§ RECORD SET
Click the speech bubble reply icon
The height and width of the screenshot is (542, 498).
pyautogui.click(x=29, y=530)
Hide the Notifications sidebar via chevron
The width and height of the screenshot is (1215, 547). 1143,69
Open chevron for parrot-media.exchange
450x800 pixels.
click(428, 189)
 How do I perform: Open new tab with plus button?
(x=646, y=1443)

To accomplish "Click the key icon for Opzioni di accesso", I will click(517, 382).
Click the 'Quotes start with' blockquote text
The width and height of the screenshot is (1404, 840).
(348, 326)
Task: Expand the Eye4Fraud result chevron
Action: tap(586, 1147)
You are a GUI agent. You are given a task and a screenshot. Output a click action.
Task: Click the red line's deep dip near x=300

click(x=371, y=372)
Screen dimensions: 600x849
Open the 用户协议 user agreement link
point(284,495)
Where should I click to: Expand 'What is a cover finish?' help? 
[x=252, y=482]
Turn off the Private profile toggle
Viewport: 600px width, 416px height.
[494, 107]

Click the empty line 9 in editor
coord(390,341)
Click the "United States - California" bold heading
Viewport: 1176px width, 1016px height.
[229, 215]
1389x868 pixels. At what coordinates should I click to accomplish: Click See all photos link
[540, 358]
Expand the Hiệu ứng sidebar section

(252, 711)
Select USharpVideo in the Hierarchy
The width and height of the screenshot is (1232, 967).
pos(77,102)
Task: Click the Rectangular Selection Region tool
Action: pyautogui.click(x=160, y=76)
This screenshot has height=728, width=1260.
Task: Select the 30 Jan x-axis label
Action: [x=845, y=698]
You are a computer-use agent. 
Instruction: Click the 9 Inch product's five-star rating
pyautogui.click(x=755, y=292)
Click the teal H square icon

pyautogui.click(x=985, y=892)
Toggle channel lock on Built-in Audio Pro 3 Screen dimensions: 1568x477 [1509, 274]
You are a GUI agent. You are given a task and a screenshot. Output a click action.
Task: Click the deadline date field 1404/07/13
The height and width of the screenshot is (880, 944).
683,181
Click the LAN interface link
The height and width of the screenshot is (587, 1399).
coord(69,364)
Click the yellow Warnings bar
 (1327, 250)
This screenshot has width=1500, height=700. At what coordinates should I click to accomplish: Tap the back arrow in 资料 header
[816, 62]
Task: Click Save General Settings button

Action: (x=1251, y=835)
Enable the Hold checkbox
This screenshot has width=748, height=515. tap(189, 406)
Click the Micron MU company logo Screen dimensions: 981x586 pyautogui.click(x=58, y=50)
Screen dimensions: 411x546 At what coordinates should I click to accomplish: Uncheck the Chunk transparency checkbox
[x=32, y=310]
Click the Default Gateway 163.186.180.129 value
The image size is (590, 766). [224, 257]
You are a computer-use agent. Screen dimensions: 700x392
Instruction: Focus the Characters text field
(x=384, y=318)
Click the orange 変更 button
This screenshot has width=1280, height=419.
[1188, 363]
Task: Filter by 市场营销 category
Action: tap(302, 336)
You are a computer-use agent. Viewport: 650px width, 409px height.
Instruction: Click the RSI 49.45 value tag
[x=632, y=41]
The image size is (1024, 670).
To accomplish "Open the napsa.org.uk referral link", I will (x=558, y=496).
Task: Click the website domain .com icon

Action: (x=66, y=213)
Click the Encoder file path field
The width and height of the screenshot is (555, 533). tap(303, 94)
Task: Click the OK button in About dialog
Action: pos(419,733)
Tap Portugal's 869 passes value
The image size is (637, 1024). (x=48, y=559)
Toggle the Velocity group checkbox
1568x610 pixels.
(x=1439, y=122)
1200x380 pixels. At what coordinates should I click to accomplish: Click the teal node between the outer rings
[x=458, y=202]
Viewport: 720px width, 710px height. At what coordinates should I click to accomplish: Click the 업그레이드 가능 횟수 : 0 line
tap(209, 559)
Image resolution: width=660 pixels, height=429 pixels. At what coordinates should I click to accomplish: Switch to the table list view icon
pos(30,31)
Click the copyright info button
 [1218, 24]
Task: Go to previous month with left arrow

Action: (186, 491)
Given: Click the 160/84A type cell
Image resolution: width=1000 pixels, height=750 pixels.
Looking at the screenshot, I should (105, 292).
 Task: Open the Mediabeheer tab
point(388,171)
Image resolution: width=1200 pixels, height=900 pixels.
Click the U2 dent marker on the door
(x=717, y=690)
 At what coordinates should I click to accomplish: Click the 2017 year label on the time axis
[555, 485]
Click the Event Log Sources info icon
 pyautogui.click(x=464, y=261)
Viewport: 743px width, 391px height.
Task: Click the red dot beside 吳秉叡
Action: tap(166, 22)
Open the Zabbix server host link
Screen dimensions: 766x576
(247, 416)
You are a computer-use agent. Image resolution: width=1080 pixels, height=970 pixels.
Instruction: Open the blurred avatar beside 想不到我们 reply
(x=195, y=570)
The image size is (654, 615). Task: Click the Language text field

§ EXERCISE DETAILS
The answer must be an exact reproduction of all the records.

§ SOLUTION
Click the speech bubble reply icon
The height and width of the screenshot is (542, 498).
pyautogui.click(x=29, y=530)
Hide the Notifications sidebar via chevron
The width and height of the screenshot is (1215, 547). 1143,69
Open chevron for parrot-media.exchange
450x800 pixels.
click(428, 189)
 How do I perform: Open new tab with plus button?
(x=646, y=1443)

To accomplish "Click the key icon for Opzioni di accesso", I will click(517, 382).
Click the 'Quotes start with' blockquote text
The width and height of the screenshot is (1404, 840).
(348, 326)
Task: Expand the Eye4Fraud result chevron
Action: tap(586, 1147)
You are a GUI agent. You are given a task and a screenshot. Output a click action.
Task: Click the red line's deep dip near x=300

click(x=371, y=372)
Screen dimensions: 600x849
Open the 用户协议 user agreement link
point(284,495)
Where should I click to: Expand 'What is a cover finish?' help? 
[x=252, y=482]
Turn off the Private profile toggle
Viewport: 600px width, 416px height.
[494, 107]

Click the empty line 9 in editor
coord(390,341)
Click the "United States - California" bold heading
Viewport: 1176px width, 1016px height.
[229, 215]
1389x868 pixels. At what coordinates should I click to accomplish: Click See all photos link
[540, 358]
Expand the Hiệu ứng sidebar section

(252, 711)
Select USharpVideo in the Hierarchy
The width and height of the screenshot is (1232, 967).
pos(77,102)
Task: Click the Rectangular Selection Region tool
Action: pyautogui.click(x=160, y=76)
This screenshot has height=728, width=1260.
Task: Select the 30 Jan x-axis label
Action: [x=845, y=698]
You are a computer-use agent. 
Instruction: Click the 9 Inch product's five-star rating
pyautogui.click(x=755, y=292)
Click the teal H square icon

pyautogui.click(x=985, y=892)
Toggle channel lock on Built-in Audio Pro 3 Screen dimensions: 1568x477 [1509, 274]
You are a GUI agent. You are given a task and a screenshot. Output a click action.
Task: Click the deadline date field 1404/07/13
The height and width of the screenshot is (880, 944).
683,181
Click the LAN interface link
The height and width of the screenshot is (587, 1399).
coord(69,364)
Click the yellow Warnings bar
 (1327, 250)
This screenshot has width=1500, height=700. At what coordinates should I click to accomplish: Tap the back arrow in 资料 header
[816, 62]
Task: Click Save General Settings button

Action: (x=1251, y=835)
Enable the Hold checkbox
This screenshot has width=748, height=515. tap(189, 406)
Click the Micron MU company logo Screen dimensions: 981x586 pyautogui.click(x=58, y=50)
Screen dimensions: 411x546 At what coordinates should I click to accomplish: Uncheck the Chunk transparency checkbox
[x=32, y=310]
Click the Default Gateway 163.186.180.129 value
The image size is (590, 766). [224, 257]
You are a computer-use agent. Screen dimensions: 700x392
Instruction: Focus the Characters text field
(x=384, y=318)
Click the orange 変更 button
This screenshot has width=1280, height=419.
[1188, 363]
Task: Filter by 市场营销 category
Action: tap(302, 336)
You are a computer-use agent. Viewport: 650px width, 409px height.
Instruction: Click the RSI 49.45 value tag
[x=632, y=41]
The image size is (1024, 670).
To accomplish "Open the napsa.org.uk referral link", I will (x=558, y=496).
Task: Click the website domain .com icon

Action: (x=66, y=213)
Click the Encoder file path field
The width and height of the screenshot is (555, 533). tap(303, 94)
Task: Click the OK button in About dialog
Action: pos(419,733)
Tap Portugal's 869 passes value
The image size is (637, 1024). (x=48, y=559)
Toggle the Velocity group checkbox
1568x610 pixels.
(x=1439, y=122)
1200x380 pixels. At what coordinates should I click to accomplish: Click the teal node between the outer rings
[x=458, y=202]
Viewport: 720px width, 710px height. At what coordinates should I click to accomplish: Click the 업그레이드 가능 횟수 : 0 line
tap(209, 559)
Image resolution: width=660 pixels, height=429 pixels. At what coordinates should I click to accomplish: Switch to the table list view icon
pos(30,31)
Click the copyright info button
 [1218, 24]
Task: Go to previous month with left arrow

Action: (186, 491)
Given: Click the 160/84A type cell
Image resolution: width=1000 pixels, height=750 pixels.
Looking at the screenshot, I should (105, 292).
 Task: Open the Mediabeheer tab
point(388,171)
Image resolution: width=1200 pixels, height=900 pixels.
Click the U2 dent marker on the door
(x=717, y=690)
 At what coordinates should I click to accomplish: Click the 2017 year label on the time axis
[555, 485]
Click the Event Log Sources info icon
 pyautogui.click(x=464, y=261)
Viewport: 743px width, 391px height.
Task: Click the red dot beside 吳秉叡
Action: tap(166, 22)
Open the Zabbix server host link
Screen dimensions: 766x576
(247, 416)
You are a computer-use agent. Image resolution: width=1080 pixels, height=970 pixels.
Instruction: Open the blurred avatar beside 想不到我们 reply
(x=195, y=570)
The image size is (654, 615). Task: Click the Language text field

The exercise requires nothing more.